The World Health Organization has awarded a World No Tobacco Day medal to Dr Javaid Khan, a leading chest physician and tireless campaigner over many years for the much tougher tobacco control measures that his country so badly needs. Despite heavy teaching duties as professor and head of pulmonary and critical care medicine at the Aga Khan university in Karachi, and onerous clinical work, Dr Khan has somehow found the time to be a human whirlwind of tobacco control activity.
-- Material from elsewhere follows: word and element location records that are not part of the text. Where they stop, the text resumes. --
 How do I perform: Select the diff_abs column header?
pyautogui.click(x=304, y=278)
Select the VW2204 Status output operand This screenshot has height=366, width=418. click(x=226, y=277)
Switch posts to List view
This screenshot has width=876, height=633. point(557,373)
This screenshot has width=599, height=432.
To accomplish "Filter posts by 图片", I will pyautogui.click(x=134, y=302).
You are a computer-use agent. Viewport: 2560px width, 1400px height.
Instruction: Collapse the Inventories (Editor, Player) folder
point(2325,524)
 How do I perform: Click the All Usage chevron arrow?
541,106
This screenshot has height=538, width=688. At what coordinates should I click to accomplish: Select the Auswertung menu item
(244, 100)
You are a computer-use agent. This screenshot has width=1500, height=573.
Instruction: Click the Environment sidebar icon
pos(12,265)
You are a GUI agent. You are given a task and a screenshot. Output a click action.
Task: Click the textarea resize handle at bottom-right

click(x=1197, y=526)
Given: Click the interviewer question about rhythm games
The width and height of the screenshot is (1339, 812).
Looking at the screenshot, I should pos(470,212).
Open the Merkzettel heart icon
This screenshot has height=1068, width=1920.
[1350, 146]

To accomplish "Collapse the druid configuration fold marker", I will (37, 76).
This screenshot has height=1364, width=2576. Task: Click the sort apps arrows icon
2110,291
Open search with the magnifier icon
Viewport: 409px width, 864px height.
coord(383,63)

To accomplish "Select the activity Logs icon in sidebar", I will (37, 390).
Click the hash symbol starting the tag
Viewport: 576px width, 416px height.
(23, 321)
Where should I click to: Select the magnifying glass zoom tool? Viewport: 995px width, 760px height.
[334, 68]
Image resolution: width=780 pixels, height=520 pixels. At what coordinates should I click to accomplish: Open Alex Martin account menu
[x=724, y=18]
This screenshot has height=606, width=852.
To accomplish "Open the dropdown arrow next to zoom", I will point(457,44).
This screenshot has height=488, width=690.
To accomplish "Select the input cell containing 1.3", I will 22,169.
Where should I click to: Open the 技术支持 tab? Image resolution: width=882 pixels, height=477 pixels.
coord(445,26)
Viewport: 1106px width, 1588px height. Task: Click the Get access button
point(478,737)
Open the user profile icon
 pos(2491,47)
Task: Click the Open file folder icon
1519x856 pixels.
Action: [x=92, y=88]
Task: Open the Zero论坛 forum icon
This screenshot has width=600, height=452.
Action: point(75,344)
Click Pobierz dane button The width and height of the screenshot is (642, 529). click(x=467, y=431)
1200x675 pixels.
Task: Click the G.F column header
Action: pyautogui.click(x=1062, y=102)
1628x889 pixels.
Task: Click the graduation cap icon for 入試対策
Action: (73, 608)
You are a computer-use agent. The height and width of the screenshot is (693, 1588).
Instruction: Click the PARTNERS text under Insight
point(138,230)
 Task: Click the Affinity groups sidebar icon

He has monitored the tobacco industry's activities, raised tobacco issues at countless medical meetings, pressed his government for a tougher, less industry-friendly policy on tobacco, and taken part in countless media activities. All this work has been motivated by seeing such frequent examples of Pakistan's massive burden of tobacco induced disease. But as he told this journal recently, “Each time I see a case of lung cancer or chronic obstructive pulmonary disease, I somehow get extra strength to do more in tobacco control.” Among the best evaluations of his work have been attempts by tobacco companies to hold “stakeholder” discussions with him, which he has declined.

In addition, Dr Khan has repeatedly publicised the rise of youth smoking, fanned by relentless targeting of young people by a seemingly ever more subtle range of promotional techniques. He is chairman of the national alliance for tobacco control, a model coalition of key organisations and individuals. When the occasion has demanded it, he has thought nothing of taking to the streets with colleagues, all equipped with appropriate placards, to get across their message in a way that would have been unthinkable when tobacco control was first getting under way in Pakistan just two decades ago.

Pakistan: a poster advertising a climate change event, bearing the logo of BAT's Pakistan subsidiary in the lower right hand corner.

Pakistan: Dr Javaid Khan (right) receives his WHO medal from Pakistan's health minister, Mir Aijaz Hussain Jakhrani, watched by WHO's tobacco programme officer in Pakistan, Mr Shahzad Alam Khan.